NICE approves idelalisib (Zydelig®) for the treatment of chronic lymphocytic leukaemia in England and Wales


 NICE says yes to new class of drug for adults with leukaemia

Today, the National Institute for Health and Care Excellence (NICE) has announced that idelalisib, in combination with rituximab, will be made available on the NHS in England and Wales for patients with chronic lymphocytic leukaemia (CLL). 

NICE has recommended idelalisib, when given with another cancer treatment rituximab, for adults with CLL who have a specific genetic change and have not received any other treatment or for all adults with CLL if their cancer has come back less than 24 months after previous treatment.

The decision follows a preliminary decision earlier this year where NICE asked for the company to provide further information on the cost effectiveness of the drug. Gilead Sciences responded by submitting new economic analyses alongside a simple discount agreement to the list price of idelalisib. 

You can read more and access the full FAD on the NICE website

CLLSA are very pleased NICE has recommended idelalisib as a new option to treat CLL patients in England and Wales .This is welcome news and marks a shift towards the use of targeted therapies in the management and treatment of CLL.
Idelalisib plus rituximab received European marketing authorisation a year ago and was made available to a restricted patient population in England through the Cancer Drugs Fund in January this year. Today’s positive NICE decision provides long-term availability for eligible patients in England and Wales in line with NHS Scotland who received approval to treat with idelalisib from The Scottish Medicines Consortium in March 2015 


from Gilead press statement:

Gilead’s Targeted Therapy to be Made Available on the NHS for the Treatment of Chronic Lymphocytic Leukaemia in England and Wales –

London, 24 September 2015 – Gilead Sciences’ Zydelig® (idelalisib) has today been recommended by the National Institute for Health and Care Excellence (NICE) as a treatment option in combination with rituximab for adults with chronic lymphocytic leukaemia (CLL) who have relapsed early (<24 months). This combination has also been recommended for untreated CLL patients with markers for aggressive disease (genetic abnormalities called 17p deletion and/or TP53 mutation).

As assessed by the NICE Committee, this decision indicates that idelalisib plus rituximab can offer significant health-related benefits.CLL is the most common form of adult leukaemia in the UK, affecting approximately 28,140 people. The disease can lead to life-threatening complications, such as anaemia, serious infection and bone marrow failure, and has a significant negative impact on patients’ quality of life.

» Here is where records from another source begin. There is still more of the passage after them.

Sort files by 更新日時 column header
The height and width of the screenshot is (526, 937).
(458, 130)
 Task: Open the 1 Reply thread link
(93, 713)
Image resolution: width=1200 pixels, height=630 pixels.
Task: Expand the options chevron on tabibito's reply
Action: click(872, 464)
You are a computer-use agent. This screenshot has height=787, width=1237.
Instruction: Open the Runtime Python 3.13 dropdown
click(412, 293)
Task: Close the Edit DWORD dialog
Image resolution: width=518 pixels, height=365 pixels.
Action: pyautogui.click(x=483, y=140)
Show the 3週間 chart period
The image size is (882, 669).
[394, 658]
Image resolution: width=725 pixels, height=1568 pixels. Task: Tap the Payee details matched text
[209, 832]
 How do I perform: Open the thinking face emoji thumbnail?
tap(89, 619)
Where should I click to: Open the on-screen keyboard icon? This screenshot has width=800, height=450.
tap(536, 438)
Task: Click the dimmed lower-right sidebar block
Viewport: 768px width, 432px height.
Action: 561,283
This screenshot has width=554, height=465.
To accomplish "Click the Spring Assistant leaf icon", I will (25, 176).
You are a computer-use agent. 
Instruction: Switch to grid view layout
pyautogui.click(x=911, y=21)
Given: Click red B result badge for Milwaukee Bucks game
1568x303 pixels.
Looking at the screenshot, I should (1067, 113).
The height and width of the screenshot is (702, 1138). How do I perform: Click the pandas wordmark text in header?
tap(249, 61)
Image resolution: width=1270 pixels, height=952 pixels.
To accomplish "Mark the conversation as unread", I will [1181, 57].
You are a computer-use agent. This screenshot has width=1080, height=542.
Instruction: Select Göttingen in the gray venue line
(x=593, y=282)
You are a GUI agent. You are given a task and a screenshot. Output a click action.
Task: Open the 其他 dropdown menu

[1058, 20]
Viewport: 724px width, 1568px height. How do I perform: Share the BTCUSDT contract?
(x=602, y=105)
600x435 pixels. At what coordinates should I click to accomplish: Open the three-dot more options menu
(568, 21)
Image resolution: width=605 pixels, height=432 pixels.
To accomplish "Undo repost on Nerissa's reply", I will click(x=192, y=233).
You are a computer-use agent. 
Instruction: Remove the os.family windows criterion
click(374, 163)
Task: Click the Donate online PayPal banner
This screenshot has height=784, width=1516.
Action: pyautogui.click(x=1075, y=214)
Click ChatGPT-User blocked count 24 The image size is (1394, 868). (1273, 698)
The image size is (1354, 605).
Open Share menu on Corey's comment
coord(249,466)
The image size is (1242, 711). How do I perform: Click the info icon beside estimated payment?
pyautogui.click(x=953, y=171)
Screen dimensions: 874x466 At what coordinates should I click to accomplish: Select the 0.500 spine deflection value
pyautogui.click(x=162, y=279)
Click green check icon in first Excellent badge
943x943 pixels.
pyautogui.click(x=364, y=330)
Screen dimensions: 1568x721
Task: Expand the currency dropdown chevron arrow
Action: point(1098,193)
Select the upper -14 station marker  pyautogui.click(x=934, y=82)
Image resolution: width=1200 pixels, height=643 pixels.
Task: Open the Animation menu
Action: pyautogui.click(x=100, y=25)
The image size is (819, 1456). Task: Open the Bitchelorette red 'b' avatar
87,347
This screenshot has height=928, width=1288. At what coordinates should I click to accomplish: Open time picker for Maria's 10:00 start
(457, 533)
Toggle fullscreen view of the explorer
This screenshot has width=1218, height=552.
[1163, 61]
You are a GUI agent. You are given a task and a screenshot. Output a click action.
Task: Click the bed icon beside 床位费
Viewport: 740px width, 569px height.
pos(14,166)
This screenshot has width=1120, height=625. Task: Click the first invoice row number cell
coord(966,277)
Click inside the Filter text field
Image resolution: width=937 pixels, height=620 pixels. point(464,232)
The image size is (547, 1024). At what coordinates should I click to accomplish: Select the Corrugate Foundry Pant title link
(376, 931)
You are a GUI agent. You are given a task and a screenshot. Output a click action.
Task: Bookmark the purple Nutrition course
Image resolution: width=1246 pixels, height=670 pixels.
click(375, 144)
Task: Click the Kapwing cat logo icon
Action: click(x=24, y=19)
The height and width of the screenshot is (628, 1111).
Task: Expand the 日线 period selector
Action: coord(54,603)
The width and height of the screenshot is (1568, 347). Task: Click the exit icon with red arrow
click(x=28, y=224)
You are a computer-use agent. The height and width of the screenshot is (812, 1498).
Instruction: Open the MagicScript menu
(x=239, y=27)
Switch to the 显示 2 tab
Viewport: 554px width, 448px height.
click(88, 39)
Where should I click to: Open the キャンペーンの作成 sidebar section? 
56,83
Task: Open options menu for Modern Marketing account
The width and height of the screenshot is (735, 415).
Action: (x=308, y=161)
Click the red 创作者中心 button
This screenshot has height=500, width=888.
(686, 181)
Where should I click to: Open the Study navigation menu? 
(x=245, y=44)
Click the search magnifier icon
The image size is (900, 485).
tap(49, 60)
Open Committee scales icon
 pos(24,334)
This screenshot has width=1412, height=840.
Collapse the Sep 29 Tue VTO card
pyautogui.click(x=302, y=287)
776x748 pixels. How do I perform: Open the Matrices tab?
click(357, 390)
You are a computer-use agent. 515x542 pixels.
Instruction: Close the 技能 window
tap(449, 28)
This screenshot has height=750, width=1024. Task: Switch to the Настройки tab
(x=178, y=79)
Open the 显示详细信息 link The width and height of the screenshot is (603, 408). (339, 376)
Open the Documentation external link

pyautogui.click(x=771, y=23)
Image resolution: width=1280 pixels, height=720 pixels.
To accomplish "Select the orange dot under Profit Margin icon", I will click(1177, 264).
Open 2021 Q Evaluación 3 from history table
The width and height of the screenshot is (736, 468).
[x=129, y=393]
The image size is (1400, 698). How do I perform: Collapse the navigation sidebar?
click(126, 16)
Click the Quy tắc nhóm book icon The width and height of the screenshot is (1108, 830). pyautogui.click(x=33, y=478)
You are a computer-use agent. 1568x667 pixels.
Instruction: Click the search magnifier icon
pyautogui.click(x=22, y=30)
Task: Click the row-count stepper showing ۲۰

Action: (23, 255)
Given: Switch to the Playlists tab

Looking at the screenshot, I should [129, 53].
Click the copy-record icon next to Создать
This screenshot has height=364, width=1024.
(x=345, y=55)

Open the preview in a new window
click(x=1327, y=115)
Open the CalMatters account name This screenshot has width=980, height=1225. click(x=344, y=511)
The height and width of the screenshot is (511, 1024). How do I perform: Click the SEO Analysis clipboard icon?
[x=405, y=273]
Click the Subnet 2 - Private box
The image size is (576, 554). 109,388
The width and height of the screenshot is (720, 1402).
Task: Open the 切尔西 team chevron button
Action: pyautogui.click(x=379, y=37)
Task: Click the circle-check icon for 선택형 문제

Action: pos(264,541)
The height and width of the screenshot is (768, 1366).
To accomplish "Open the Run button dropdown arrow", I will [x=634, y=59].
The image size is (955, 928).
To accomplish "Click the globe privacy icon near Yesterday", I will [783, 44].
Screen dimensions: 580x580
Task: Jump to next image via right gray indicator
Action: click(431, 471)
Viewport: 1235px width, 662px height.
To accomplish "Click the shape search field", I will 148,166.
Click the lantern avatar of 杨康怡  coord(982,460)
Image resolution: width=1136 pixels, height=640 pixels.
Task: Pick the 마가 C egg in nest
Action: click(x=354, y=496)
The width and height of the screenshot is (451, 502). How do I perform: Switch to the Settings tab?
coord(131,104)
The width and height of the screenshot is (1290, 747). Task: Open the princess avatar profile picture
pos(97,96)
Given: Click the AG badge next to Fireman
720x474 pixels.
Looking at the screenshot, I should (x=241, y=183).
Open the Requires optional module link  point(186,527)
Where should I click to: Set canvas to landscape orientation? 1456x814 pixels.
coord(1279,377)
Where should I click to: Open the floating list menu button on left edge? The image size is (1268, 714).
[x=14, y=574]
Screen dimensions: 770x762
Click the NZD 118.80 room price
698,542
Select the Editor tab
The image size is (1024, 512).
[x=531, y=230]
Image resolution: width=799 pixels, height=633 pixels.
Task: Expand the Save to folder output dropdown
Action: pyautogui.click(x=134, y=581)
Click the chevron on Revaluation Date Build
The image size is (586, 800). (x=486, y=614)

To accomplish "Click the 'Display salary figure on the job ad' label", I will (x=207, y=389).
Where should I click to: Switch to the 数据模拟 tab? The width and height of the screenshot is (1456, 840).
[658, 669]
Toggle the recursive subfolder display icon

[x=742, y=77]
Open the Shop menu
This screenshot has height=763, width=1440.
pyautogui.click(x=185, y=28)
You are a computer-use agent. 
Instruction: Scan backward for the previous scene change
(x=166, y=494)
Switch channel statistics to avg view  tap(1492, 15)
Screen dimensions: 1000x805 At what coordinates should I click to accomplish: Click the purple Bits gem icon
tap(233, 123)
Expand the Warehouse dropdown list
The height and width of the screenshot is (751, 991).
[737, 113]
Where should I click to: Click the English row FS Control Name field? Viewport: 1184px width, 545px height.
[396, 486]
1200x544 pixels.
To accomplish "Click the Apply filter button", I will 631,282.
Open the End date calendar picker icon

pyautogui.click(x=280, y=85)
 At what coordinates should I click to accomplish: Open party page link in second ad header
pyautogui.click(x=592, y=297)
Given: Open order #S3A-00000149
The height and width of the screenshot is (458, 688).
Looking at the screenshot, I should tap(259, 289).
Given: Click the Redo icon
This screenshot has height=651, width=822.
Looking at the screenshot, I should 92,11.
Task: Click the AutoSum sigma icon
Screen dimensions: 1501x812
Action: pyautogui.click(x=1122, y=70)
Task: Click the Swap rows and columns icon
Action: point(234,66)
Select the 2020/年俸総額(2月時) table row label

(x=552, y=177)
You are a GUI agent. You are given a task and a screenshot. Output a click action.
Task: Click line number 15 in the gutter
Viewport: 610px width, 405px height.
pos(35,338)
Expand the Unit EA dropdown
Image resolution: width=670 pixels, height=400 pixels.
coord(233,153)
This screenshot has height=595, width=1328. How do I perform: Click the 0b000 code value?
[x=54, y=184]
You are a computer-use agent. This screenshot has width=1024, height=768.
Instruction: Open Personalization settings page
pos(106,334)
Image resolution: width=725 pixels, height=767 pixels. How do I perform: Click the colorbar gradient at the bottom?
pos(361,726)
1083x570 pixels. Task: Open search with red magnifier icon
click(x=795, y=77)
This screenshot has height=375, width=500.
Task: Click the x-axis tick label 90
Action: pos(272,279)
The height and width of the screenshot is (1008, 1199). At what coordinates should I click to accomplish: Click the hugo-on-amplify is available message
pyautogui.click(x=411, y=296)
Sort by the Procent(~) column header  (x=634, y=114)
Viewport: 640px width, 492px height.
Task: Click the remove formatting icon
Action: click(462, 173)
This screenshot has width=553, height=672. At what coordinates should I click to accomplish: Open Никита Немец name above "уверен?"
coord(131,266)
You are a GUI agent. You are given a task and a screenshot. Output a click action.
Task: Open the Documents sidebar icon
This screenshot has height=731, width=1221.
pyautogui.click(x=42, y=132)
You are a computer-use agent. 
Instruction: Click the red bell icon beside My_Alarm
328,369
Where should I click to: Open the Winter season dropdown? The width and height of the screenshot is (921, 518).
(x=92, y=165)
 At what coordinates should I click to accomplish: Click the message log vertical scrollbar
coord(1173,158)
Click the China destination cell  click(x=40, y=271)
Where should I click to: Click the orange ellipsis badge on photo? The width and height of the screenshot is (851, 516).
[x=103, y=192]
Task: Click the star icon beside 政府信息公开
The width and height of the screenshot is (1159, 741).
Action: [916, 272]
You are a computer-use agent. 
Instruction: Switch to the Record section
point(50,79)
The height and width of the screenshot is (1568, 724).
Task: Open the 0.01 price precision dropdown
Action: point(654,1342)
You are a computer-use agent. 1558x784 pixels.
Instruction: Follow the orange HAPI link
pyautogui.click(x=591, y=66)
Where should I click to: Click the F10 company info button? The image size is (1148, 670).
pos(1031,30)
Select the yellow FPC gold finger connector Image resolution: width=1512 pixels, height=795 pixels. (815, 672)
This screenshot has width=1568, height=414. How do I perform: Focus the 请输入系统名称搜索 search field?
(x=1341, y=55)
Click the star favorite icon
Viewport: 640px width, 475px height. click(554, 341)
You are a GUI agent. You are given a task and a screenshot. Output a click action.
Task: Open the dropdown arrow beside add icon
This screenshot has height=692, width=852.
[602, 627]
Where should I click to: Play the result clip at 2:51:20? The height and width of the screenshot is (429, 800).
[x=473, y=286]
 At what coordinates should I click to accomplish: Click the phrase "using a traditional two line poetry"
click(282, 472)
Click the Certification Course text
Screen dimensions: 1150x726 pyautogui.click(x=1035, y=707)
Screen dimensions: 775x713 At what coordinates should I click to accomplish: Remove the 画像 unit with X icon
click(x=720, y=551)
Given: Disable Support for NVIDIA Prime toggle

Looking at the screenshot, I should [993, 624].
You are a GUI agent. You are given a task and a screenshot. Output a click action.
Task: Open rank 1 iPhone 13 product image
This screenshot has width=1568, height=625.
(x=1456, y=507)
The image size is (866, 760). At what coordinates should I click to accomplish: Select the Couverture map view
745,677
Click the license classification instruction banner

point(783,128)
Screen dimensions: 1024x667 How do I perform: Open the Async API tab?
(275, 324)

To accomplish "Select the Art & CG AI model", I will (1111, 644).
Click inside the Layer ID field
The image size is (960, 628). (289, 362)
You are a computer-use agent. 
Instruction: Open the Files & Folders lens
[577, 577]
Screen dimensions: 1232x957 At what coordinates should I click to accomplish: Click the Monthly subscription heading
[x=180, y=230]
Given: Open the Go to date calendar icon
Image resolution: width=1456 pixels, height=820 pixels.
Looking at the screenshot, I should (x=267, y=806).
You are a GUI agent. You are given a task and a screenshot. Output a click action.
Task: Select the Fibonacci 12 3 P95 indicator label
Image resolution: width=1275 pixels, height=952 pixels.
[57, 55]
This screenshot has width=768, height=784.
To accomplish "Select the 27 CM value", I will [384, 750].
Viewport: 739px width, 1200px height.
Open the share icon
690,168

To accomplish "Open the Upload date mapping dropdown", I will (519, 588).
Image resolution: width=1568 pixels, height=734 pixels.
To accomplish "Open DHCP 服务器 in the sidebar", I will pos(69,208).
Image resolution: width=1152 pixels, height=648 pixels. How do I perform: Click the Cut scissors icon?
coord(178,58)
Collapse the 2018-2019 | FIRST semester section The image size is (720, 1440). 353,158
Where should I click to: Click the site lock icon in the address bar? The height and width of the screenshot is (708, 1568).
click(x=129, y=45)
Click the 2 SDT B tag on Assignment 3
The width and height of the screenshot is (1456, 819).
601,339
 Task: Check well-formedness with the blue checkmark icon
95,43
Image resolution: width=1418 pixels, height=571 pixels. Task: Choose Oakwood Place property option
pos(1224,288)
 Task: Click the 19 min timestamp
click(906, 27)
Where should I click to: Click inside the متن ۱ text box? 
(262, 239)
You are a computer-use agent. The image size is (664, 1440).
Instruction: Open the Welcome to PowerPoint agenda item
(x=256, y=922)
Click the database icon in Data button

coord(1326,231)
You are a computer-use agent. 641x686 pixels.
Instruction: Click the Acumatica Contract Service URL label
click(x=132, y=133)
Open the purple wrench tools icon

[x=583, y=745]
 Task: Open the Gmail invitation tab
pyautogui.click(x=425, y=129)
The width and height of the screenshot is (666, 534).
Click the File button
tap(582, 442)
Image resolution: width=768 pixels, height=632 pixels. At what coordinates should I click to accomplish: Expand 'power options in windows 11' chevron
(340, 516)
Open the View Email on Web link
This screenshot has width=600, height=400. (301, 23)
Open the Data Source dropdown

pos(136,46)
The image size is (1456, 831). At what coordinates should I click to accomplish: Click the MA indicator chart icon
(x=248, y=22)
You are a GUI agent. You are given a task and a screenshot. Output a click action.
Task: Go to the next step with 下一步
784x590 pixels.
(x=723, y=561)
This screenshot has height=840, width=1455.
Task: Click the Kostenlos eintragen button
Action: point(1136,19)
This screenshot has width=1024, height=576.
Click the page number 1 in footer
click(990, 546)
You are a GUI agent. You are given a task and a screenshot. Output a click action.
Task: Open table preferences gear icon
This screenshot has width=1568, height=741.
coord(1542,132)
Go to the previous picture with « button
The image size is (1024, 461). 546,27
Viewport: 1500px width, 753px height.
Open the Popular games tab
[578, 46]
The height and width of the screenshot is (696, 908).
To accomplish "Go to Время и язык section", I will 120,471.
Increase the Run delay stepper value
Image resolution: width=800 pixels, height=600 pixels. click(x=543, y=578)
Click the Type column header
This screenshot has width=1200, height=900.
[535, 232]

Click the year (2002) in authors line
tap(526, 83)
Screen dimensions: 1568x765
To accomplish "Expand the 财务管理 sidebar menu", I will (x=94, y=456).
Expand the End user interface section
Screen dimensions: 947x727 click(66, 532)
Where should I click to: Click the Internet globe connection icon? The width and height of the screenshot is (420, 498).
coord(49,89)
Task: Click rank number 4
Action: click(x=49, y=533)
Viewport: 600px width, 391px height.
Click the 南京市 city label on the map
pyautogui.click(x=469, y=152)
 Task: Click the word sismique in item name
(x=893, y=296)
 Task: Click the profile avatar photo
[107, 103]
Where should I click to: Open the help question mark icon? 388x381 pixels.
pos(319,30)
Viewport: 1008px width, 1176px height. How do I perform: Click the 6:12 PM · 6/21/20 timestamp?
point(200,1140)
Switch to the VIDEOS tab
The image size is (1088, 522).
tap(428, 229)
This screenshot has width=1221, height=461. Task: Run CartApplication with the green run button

This is great news for patients with CLL,” said Chris West, Spokesperson for Bloodwise, the UK’s biggest blood cancer charity. “Coinciding with National Blood Cancer Awareness Month, NICE’s recommendation of idelalisib is a very welcome development for adult patients with CLL in England and Wales, particularly when there is such uncertainty around the future availability of many blood cancer treatments.”

Chemo-immunotherapy is usually the first choice for treating CLL after ‘watch and wait’, however most patients eventually relapse and need further treatment. For patients with aggressive disease that relapses within 2 years of chemo-immunotherapy treatment options are very limited. Also five per cent of patients at diagnosis and up to 10% at treatment initiation have specific genetic abnormalities, and for these patients most conventional chemo-immunotherapy treatments are not very effective and deliver poor responses with relatively short duration.

"Idelalisib provides a much needed option for those patients with CLL in whom conventional chemotherapy-based treatment are not very effective, including when the disease relapses quickly after previous therapy and for previously untreated patients with a molecular switch (17p deletion or TP53 mutation) that prevents chemotherapy being effective," said Professor Peter Hillmen, Consultant Haematologist, NHS Leeds Teaching Hospitals. "Previously these patients have been faced with very limited, ineffective treatment, and had a much shorter survival than other patients with CLL. However NICE's decision means that these patients will soon be able to access through the NHS an effective, chemotherapy-free treatment option that directly targets the leukaemia leading to improved survival."